Re: [PATCH 0/7] [RFC] Sizing zones and holes in an architecture independent manner V2

[Date Prev][Date Next][Thread Prev][Thread Next][Date Index][Thread Index]

 



On Thu, 13 Apr 2006, Andi Kleen wrote:

On Thursday 13 April 2006 02:22, Mel Gorman wrote:

I experimented with the idea of all architectures sharing the struct
node_active_region rather than storing the information twice. It got very
messy, particularly for x86 because it needs to store more than nid,
start_pfn and end_pfn for a range of page frames (see node_memory_chunk_s
in arch/i386/kernel/srat.c). Worse, some architecture-specific code
remembers the ranges of active memory as addresses and others as pfn's.
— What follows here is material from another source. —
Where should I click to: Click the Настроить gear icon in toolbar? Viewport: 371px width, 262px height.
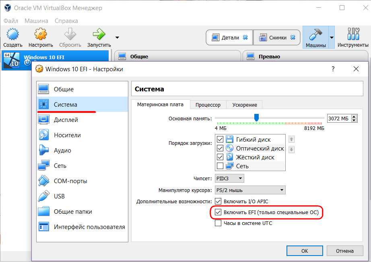tap(41, 35)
In
the end, I was not too worried about having the information in two places,
because the active ranges are kept in __initdata and gets freed.

The problem is not memory consumption but complexity of code/data structures.

The architecture-independent code is simpler than i386's SRAT messing, about the same complexity as ppcs dealings with LMB (in fact, much of the code is lifted from ppc) and comparable in complexity to what IA64 does. For x86_64, there is less architecture-specific code that has to be understood.

Keeping information in two places is usually a good cue that something
is wrong. This code is also fragile and hard to test.


At minimum, it requires a boot test - not that massive a burden. For the active, a look at the value of the zones before and after the patches.

To test architectures that register PFNs in unexpected ways that I don't have a test machine for (like IA64), I wrote the attached test program. It was a simply case of

1. Few #defines to pretend it's compiled in-kernel
2. Cut and paste from the architecture-independent code in mem_init.c to
   the driver program
3. Pass in sample input from main() and see what pops out

It caught a number of simple bugs (including one this morning) without having to even boot a machine. The same type of testing is hard with the architecture specific code. This is sample output of the driver program handing PFN ranges supplied by IA64;

mel@joshua:~/tmp$ gcc driver_test.c -o driver_test && ./driver_test | grep -v "active with no"
Stage 1: Registering active ranges
add_active_range(0, 0, 4096): New
add_active_range(0, 0, 131072): Merging forward
add_active_range(0, 0, 131072): Merging backwards
add_active_range(0, 393216, 523264): New
add_active_range(0, 393216, 523264): Merging backwards
add_active_range(0, 393216, 524288): Merging forward
add_active_range(0, 393216, 524288): Merging backwards

Stage 2: Calculating zone sizes and holes
Hole found zone 1 index 1: 131072 -> 393216

Stage 3: Dumping zone sizes and holes
zone_size[0][0] =   131020 zone_holes[0][0] =        0
zone_size[0][1] =   393268 zone_holes[0][1] =   262144

Stage 4: Printing present pages
On node 0, 262144 pages
 zone 0 present_pages = 131020
 zone 1 present_pages = 131124

So, testing is not that hard.

How is the code fragile? Even *if* it is fragile, it only has to be fixed once to benefit any architecture using the code path.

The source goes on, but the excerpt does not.